SELECTED EXCERPT:
++++++++

Writing your own functions

We are finally in the home stretch for the Python programming module. Learning to write your own functions will greatly increase the complexity of the programs that you can write. A function is a black box - it takes some input, does something with it, and spits out some output. Functions hide details away, allowing you to solve problems at a higher level without getting bogged down. For example, consider the built-in sum function:

In [1]: numbers = [1,6,23,8,1,2,90]

In [2]: sum(numbers)
Out[2]: 131

The use of the built-in sum function hides the details of having to initialize the sum to zero and looping over each number while adding that number to the sum variable. While Python comes with many useful built-in functions, sooner or later, you will need to write your own functions. As you will see, writing your own functions is really simple. Let’s write our version of the sum function and a product function that when given a sequence of numbers, returns the product rather than the sum of numbers. We will store save the functions in examples/functions.py.

def sum(xs):
    """Given a sequence of numbers, return the sum."""
    s = 0
    for x in xs:
        s += x
    return s

def prod(xs):
    """Given a sequence of numbers, return the product."""
    s = 1
    for x in xs:
        s *= x
    return s

A typical function looks like this:

def function_name(function_arguments):
   """Optional string describing the function."""
   statements ...
   return result

Mini-exercise

  1. Write a function that returns the cumulative sum of numbers in a list. For example, if the function is given the list [1,2,3,4,5], it should return the list [ 1, 3, 6, 10, 15].
  2. Write a function fib that generates the first n Fibonacci numbers. The Fibonacci numbers are the sequence [1,1,2,3,5,8,13,...], where each successive number is the sum of the two preceding numbers. Here are some results that your function should give:
In [1]: fib(1)
Out[1]: [1]

In [2]: fib(2)
Out[2]: [1, 1]

In [3]: fib(3)
Out[3]: [1, 1, 2]

In [4]: fib(4)

++++++++

DATASET SECTION:
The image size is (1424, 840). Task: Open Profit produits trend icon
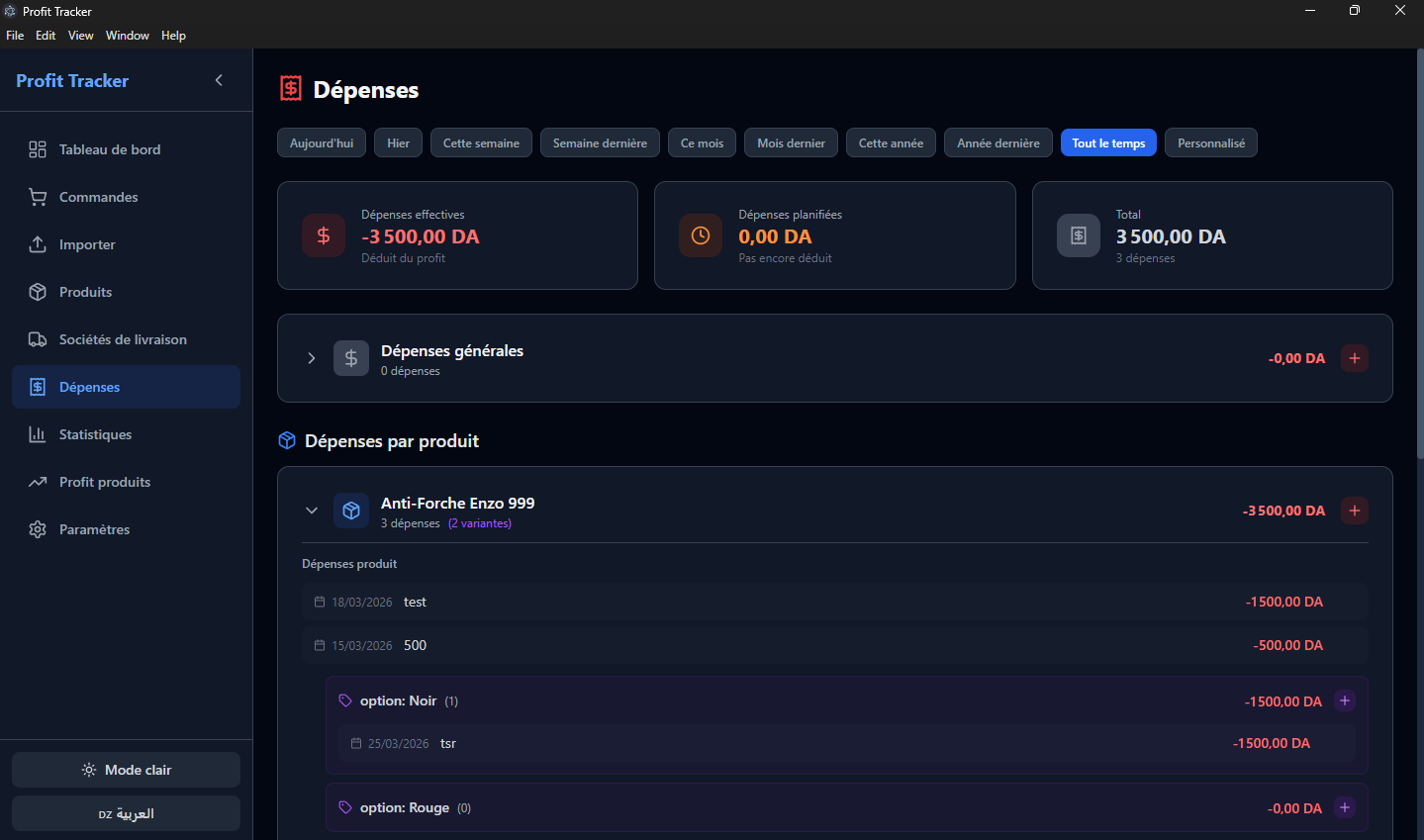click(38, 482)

++++++++

PROBLEMS TO WORK ON:
[1] From the Python functions tutorial, reproduce the passage that opens with the words containing "2. Write a function" and closes with "In [4]: fib(4)".
[2] Translate this sentence from the Python functions tutorial into Spanish: "Functions hide details away, allowing you to solve problems at a higher level without getting bogged down."

RESPONSES IN ORDER:
[1]
2. Write a function fib that generates the first n Fibonacci numbers. The Fibonacci numbers are the sequence [1,1,2,3,5,8,13,...], where each successive number is the sum of the two preceding numbers. Here are some results that your function should give:
In [1]: fib(1)
Out[1]: [1]

In [2]: fib(2)
Out[2]: [1, 1]

In [3]: fib(3)
Out[3]: [1, 1, 2]

In [4]: fib(4)

[2] Las funciones ocultan los detalles, lo que te permite resolver problemas a un nivel más alto sin empantanarte.